前情報何もなしで一回目に見て、インタビューや原作や英語版の内容を知って二回目を見るつもりです。

 

<ストーリ>
平凡なサラリーマンの井戸(いど)がある日帰宅すると、自宅が警察に囲まれていた。凶悪犯の小古呂(おごろ)が脱獄し、井戸の妻子を人質に立てこもっているというのだ。警察とマスコミに振り回され“被害者”であることに限界を感じた井戸は、小古呂の妻の元を訪ねると突然豹変。小古呂の妻子を人質にとって立てこもり、“加害者”として小古呂に対峙。憎しみを応酬させていく。(WOWOWオンラインより)

 

私はNODA・MAP作品は2016年の逆鱗からなので、数は少ないのですが、THE BEEを一回目に見た時、今まで観たことがある野田作品と違いすぎて、途中まで混乱していました。
何が違うのかというとまず演者四人の密室劇であること、あからさまに暴力的なこと、非常に単純なつくりであることです。

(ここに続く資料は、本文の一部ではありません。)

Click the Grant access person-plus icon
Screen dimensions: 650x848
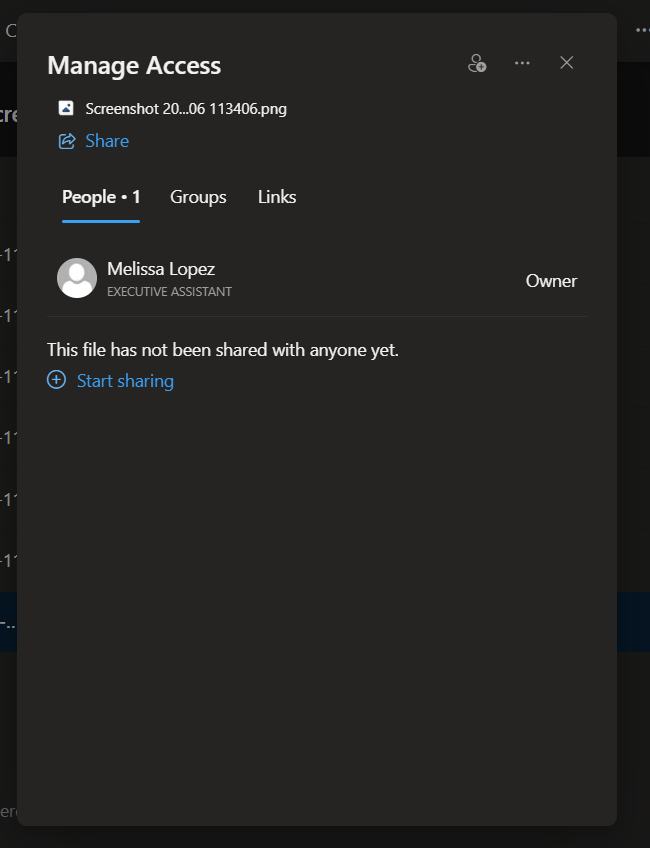coord(477,63)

英国で英語版初演なのは知っていたので、「向こうに合わせたのかな。少人数の密室劇っていかにも英国な感じがする(知らんけど)」「THE BEE→クイーンビー→女王陛下の英国なのかな」とか思って観ていました。

加害者と被害者が互いに加害者になって、段々と「家族を守る、家族に会いたい」が「あいつを打ち負かす」が目的の暴力と報復の連鎖になって、そこで犠牲になるのは子供と子供を守ろうとする女性で、最後には加害者被害者双方が自己破壊していく。

西洋の歴史の事なんだろうな、と観ながらぼんやり思ってました。

日本を含め各地に残る植民地支配の影響とか、西洋人が見て見ぬふりをしている歴史を象徴的に暴いてつきつけているのかなと。

 

 

インタビューで、アメリカの同時多発テロに触発されて、と野田さんが仰っていてそれは思わなかったけど、なるほど、そうかと。
世界10か国で上演したそうですが、アメリカ人は自分達のことだと全く思わなくて、イスラエルのひとは日本のサラリーマンの話なのにすぐに自分達の事だと思ったってのが本当米国そういうとこだぞ、と思います。

原作は1975年ですが、
「(何十年前の作品だろうと)クオリティがあれば見る人の想像力で今ある状況に引っ張られていく」
その想像の引っ張り力で作品をつくりあげてしまうのがすごい。

 

で、原作を読みました。
全く印象が違うので驚きました。

私の勝手な印象ですが、原作では「自分」が第一で、最初から妻子ではなく「俺があいつより上であること」が目的になっている。警察やマスコミ、全部が敵で加害者。
被害者ではなく加害者になる。周りの人全てへの憎悪というか怒りというかネガティブな感覚が強い。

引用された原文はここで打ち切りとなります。